Quote:

Originally Posted by A Useless Geek

If they want us to buy their product the least they can do is provide some numbers that they must have generated themselves even before building a prop.

I think you will find that most prop manufacturers have not comprehensively tested all of their props, and I doubt that they have much (if any) test data to hand.

Another problem with this idea is that manufacturers could have different testing methods and/or calibration issues, so their results may not be comparable. Far better would be to collate data from independent testers (who have verifiable testing methods) and compensate for calibration issues by comparing their results for identical props.

Quote:

I am hoping the prop OEMs can give us standardized numbers like thrust per RPM

'thrust per rpm' is not a constant.

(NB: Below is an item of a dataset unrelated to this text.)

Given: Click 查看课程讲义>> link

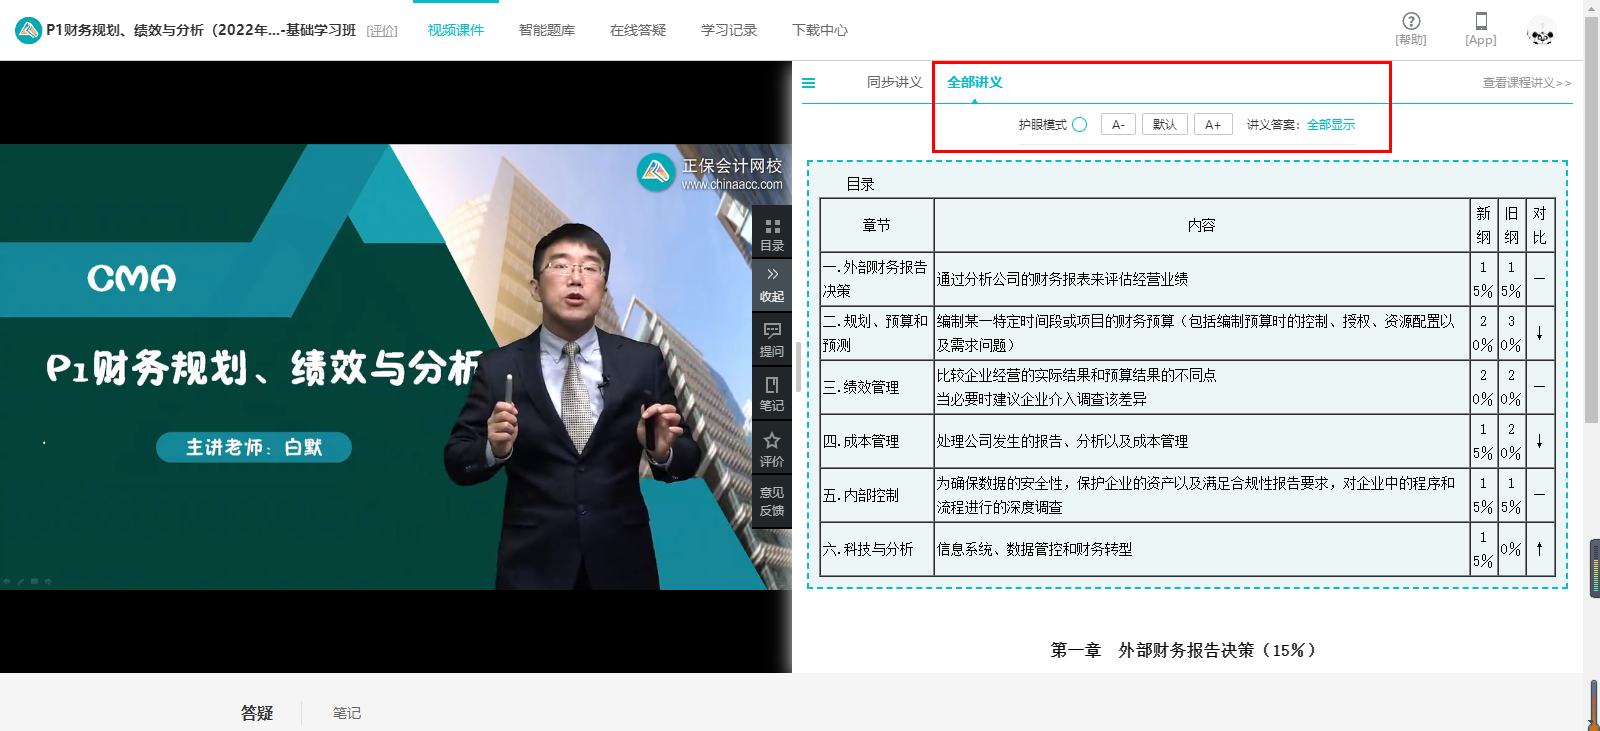Looking at the screenshot, I should click(1526, 83).
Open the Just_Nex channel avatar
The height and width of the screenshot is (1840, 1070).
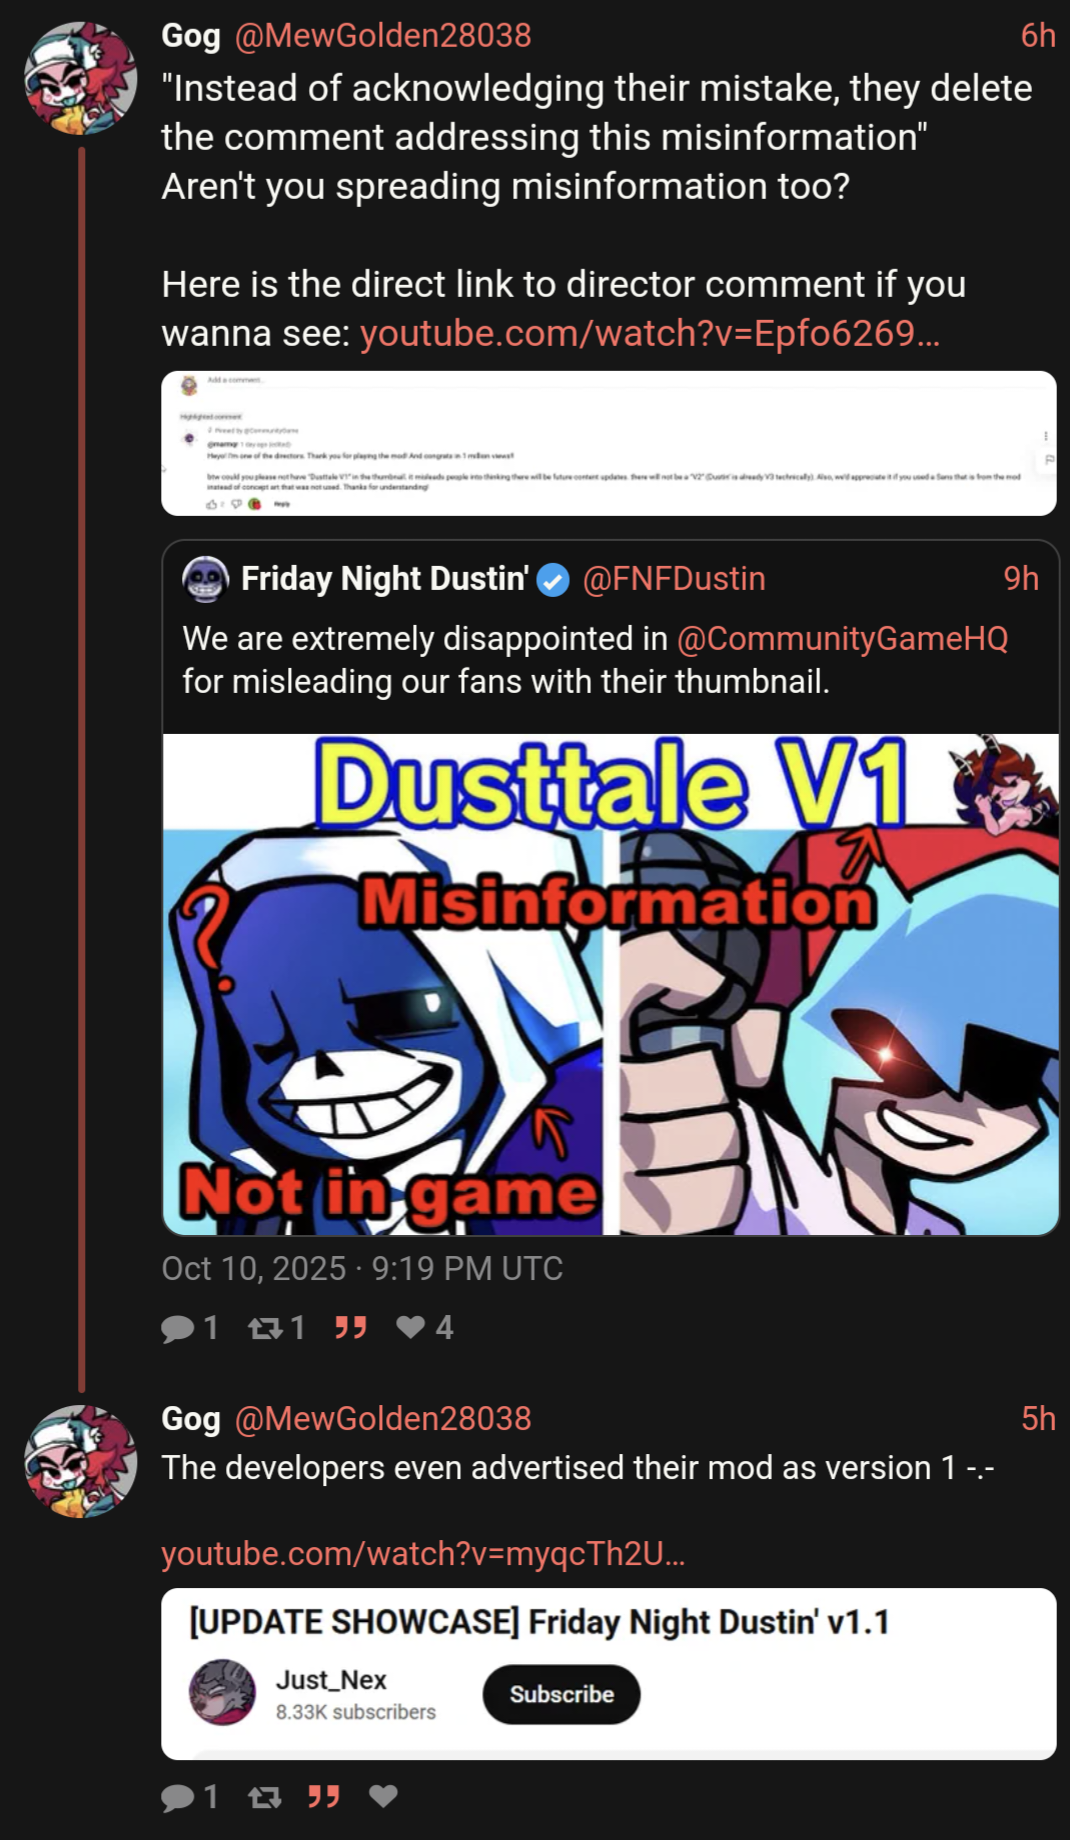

Thrust is (theoretically) proportional to rpm^2. Plastic props bend under load, so their exponents may not be exactly 2. To properly describe a prop's performance at different rpm you need a 'thrust-vs-rpm' constant and a 'thrust-vs-rpm exponent' constant.

Quote:

Originally Posted by rgoble

Heres an example graph of an APC SF 9x4.7 showing thrust and g/W vs RPM.

Could you fit a curve of thrust vs. rpm to the averages of all those points, then show the derived constants? The curve's equation would be of the form 'thrust = a*rpm^b' (where constant a = thrust.rpm.factor, and b = thrust.rpm.exponent).

As your graph shows, 'g/W' is almost worthless. The reasons for this are firstly that 'W' is the input power to the motor, not output power - so the result is dependent on the efficiency of the motor, and secondly that 'g/W' is also not a constant!

To get the true picture of a prop's thrust vs power you need to measure motor output power with a dyno (which few people have). This is a pity, because thrust vs power is a better measure of prop performance than thrust vs rpm. However, thrust vs input power is useful for comparing the performance of different motors with the same prop.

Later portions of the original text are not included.